Check out Scholastic’s “How to Survive Anything” series. Boys are taught to survive things like shark attacks. Girls are taught to survive a fashion disaster.
Help me, Jesus. Fortunately, DickG., who sent the link, was not the first to notice the problem, and Scholastic responded by saying they didn’t print that many of the books, and they’ll print no more.

At least the cover of the girls’ version doesn’t show a young woman freaking out in front of a mirror.
True. At least we have that.
In my former job as stay-at-home-dad I wanted to avoid gender stereotyping with my sons and daughter, and found this great book by Eleanor MacCoby (link and blurb below). In restospect, I was surprised to learn that gender identity is *not* something that can or should be overcome, unlike, say, bigotry or homophobia. Sure, we should be working for equal pay for equal work, but we shouldn’t force individual kids / people into gender roles that they find uncomfortable. If Scholastic’s marketing team calculates that most girls want to talk on their cell phones while on zip lines, how is that bad for girls? Is the answer to avoid gender-specific imagery altogether?
The Two Sexes: Growing Up Apart, Coming Together (Family and Public Policy)
“In this book, the distinguished psychologist Eleanor Maccoby explores how individuals express their sexual identity at successive periods of their lives.”
I agree, forcing any one into any role is just dumb and potentially quite harmful. But I can remember watching old movies on television as a girl and wondering why, when the women are attacked, do they stand there and scream and wait for someone to attack their attackers. Why didn’t they fight back? Why didn’t they show some common sense. This one set of books is not going to sink a little girl’s self-esteem or tell a little boy he has to be all man, but this set of books coupled with all the other media messages is just dumb, and potentially quite harmful. It wouldn’t have hurt Scholastic Books to mix it up a little, include in the boy’s book a kitchen disaster, or some other such activity that would flip traditional gender roles on their heads. I appreciate the link for the book. It looks interesting and I just may add it to my reading table.
Maybe the antidote to the media message is to expose girls to books like “The Paper Bag Princess” by Robert Munsch. How about coming up with a list of “strong girl” books?
Excellent idea, Jerome. I’ll start a blog post on that and feel free to contribute. You rock, and welcome to the rag-tag bag of Dating Jesus contributors. The position carries absolutely no financial reward, and even less social clout.

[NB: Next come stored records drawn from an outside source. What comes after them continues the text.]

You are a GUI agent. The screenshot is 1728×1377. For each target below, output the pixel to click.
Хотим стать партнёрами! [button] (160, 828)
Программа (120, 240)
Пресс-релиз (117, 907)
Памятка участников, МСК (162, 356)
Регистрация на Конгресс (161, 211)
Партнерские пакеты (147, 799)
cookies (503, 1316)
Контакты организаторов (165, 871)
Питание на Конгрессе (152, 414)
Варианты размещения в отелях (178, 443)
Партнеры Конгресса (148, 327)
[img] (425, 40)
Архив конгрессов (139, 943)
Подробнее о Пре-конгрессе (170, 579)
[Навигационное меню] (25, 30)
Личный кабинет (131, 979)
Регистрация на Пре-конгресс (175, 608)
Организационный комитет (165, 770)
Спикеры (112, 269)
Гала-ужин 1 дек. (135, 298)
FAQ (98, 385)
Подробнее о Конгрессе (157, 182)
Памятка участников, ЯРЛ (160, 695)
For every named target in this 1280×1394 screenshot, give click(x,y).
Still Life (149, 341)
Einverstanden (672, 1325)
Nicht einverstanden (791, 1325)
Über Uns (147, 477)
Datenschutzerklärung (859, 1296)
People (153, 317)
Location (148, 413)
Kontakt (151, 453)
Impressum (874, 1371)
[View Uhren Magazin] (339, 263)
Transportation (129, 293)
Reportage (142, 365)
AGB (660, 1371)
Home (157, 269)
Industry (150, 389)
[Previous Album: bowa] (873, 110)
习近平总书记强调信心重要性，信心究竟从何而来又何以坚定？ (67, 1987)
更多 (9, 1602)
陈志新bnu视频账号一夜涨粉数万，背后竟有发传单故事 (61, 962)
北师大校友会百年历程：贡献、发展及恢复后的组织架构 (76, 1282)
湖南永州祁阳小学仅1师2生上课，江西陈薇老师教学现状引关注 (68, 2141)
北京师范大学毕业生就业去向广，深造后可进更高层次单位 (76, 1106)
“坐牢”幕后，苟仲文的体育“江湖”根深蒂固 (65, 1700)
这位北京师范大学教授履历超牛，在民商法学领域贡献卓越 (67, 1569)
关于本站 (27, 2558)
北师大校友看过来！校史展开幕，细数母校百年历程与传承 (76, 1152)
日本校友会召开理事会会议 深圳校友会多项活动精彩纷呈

Wow — my kids bring home scholastic flyers every year. We pick the books out together…I’ll be sure to keep an EXTRA eye out for such non-sense. Thanks for sharing this.
No “strong girl” books spring to mind (nor do any “strong boy” books, either). but I can offer this true tale of Juliane Koepcke, one seriously tough badass girl.
She was on an airplane that was struck by lightning during a severe thunderstorm and exploded in mid-air, disintegrating at 10,000 ft. Koepcke, who was seventeen years old at the time, fell to earth in the midst of a tropical jungle still strapped into her seat – and survived. With several broken bones she walked alone for nine days until she found help. Read about it at the link above, or fire up google. Oh, and if you see her photo you will realize that “strong” does NOT mean plain, ugly or masculine.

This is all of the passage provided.